▶ [Your goal]:
Can you write out the stretch of lines from the one containing "Image resolution: width=1421" through the one containing "click(x=20, y=61)" in full, requests included, shifting every coordinate in the answers by adding 108?

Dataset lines
[BEGIN]

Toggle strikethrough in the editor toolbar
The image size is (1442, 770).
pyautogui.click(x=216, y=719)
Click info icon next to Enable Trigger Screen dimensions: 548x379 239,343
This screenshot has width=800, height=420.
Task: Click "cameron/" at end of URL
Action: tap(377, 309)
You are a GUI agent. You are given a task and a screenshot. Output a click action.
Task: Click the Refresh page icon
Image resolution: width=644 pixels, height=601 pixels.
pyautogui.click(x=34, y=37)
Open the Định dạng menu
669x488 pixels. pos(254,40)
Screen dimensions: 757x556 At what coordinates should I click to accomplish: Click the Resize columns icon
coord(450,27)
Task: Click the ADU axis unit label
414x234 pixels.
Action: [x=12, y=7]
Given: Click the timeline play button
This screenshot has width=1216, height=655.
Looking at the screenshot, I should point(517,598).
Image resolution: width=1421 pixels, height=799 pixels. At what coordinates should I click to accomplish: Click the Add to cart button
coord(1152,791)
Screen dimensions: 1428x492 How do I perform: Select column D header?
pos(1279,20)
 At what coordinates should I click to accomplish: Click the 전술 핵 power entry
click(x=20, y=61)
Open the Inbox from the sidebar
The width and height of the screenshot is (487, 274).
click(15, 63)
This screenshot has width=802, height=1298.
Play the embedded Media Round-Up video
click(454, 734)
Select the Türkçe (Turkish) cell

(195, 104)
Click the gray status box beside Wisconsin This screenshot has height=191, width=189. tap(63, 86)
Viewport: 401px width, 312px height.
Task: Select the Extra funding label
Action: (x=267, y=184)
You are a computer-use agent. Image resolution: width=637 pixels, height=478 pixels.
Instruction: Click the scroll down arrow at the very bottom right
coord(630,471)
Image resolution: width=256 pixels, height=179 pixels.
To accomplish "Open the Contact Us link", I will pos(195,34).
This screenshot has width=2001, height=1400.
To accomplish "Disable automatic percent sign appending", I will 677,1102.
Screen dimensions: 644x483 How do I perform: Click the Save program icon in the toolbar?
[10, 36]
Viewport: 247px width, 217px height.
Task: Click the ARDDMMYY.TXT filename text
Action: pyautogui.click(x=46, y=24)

[END]

▶ [Task response]:
Image resolution: width=1421 pixels, height=799 pixels. At what coordinates should I click to accomplish: Click the Add to cart button
coord(1260,899)
Screen dimensions: 1428x492 How do I perform: Select column D header?
pos(1387,128)
 At what coordinates should I click to accomplish: Click the 전술 핵 power entry
click(x=128, y=169)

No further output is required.